The Rescuer, entirely selfless?

It is surprisingly common to hear pet owners describe stories of rescue. It may be the cat living on the streets that took 6 months of coaxing to overcome a fear of man; an orphaned dog saved from welfare death row; or the puppy fearful and timid at purchase, where a history of abuse is assumed.  These narratives, accurate or not, add an emotional depth and sense of meaning to our relationship with animals..


.In the media, and society more broadly, abuse of animals and children often seems a greater evil than crimes directed at adults. Symbolic of innocence, their victimhood is more emotional charged. Unable to defend their own interests, they are the members of the community that demand protection.

I would hope the true frequency of abuse of animals is, in reality, lower than that we hear pet owners report. While fear of a broom may seem good evidence of an abuse, a timid personality may not.   Just as there are well recognised personality types in man, some predisposed to anxiety, such types are now being characterised in dogs.  Owners sometimes acknowledge that although their dog’s behaviour looks as if it has been abused, they know this not to be the case.  Your dog’s fearfulness may be more genetically predetermined than response to abuse in puppyhood.

As social creatures, it’s a natural tendency for humans to anthropomorphise animals, reaching in to imagine their world.  Most owners and vets find this an intuitive process, yet vets are trained to be sceptical of such assumptions. There is a long tradition of animal behavioural science that  denies animals an inner realm, that views them as very sophisticated robots, incapable of even feeling pain. These days, only hard-core vivisectionists persist at arguing against animal consciousness.

There are, however, major limitations to the accuracy with which we can know what’s going on inside your dog’s head.   A mute pet can act as a blank canvass on which an owner can draw. We are naturally tempted to attribute feelings and histories that may reaffirm our beliefs and satisfy our needs.KtriangleInto this context, it is interesting to introduce the idea of the Karpman triangle.  Used by psychologists for interpreting behaviour in relationships, the triangle ascribes roles of victim, abuser, and rescuer.

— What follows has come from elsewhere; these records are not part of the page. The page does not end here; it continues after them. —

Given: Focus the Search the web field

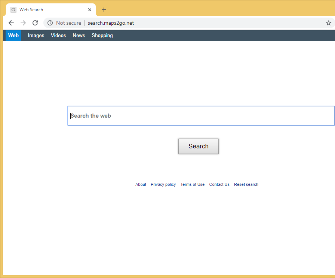Looking at the screenshot, I should [201, 116].
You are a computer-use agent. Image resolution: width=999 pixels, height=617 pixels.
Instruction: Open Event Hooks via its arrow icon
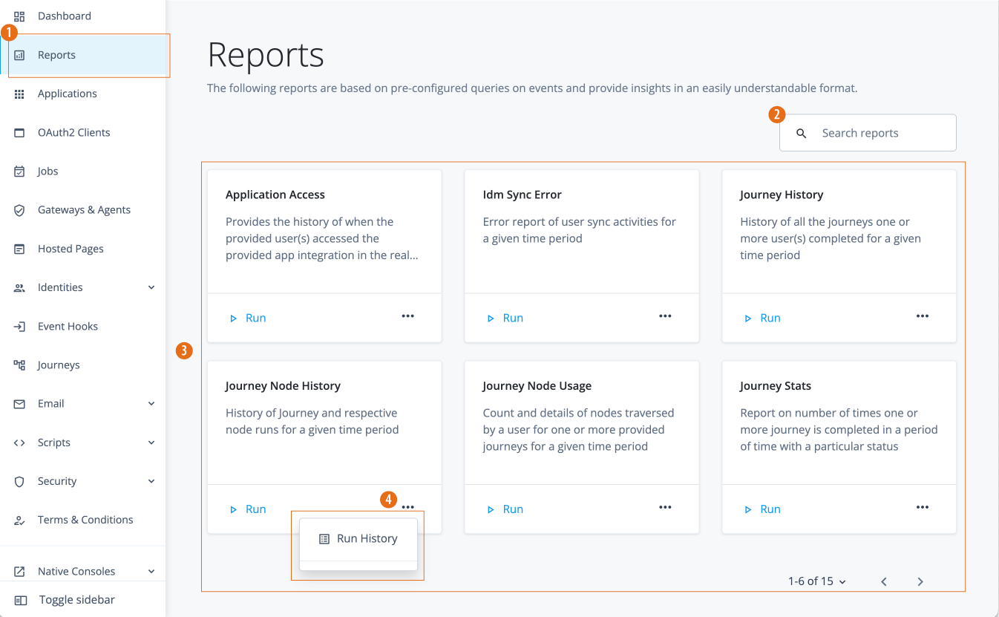click(x=19, y=326)
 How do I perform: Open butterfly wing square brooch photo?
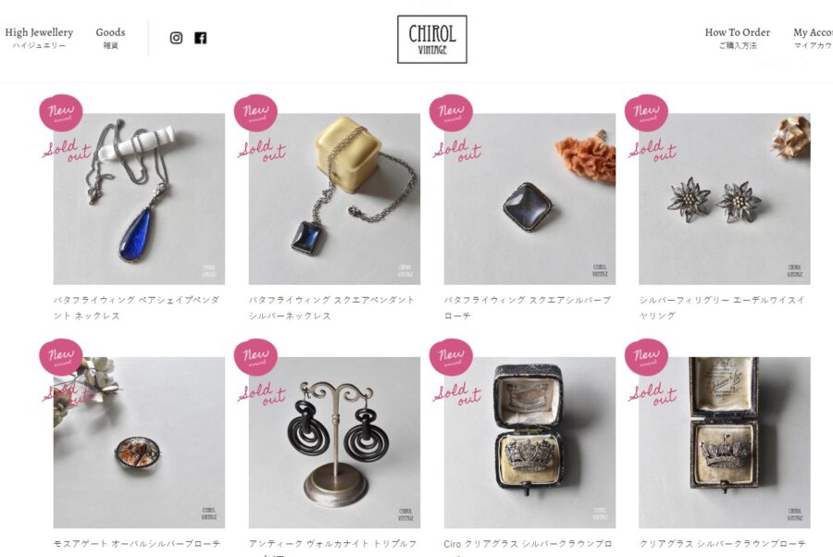529,199
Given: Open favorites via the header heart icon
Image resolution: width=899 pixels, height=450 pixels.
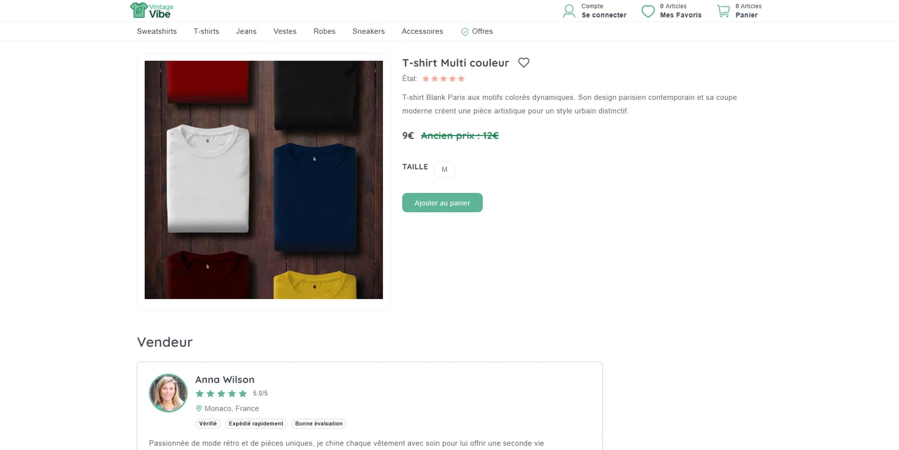Looking at the screenshot, I should [x=648, y=11].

Participation in such dynamics satisfy deep psychological needs, and while traditionally the players are human, the ease with which owners can project the role of victim on to their pet, and imagine an unknown abuser in the past, makes this role-play tempting for a pet owner.

Irrespective of whether abuse is real or imagined, the owner’s role as rescuer is accurate or miscast, or the act is selfless or serving a personal need, as long as the human-animal bond is rewarding, who cares?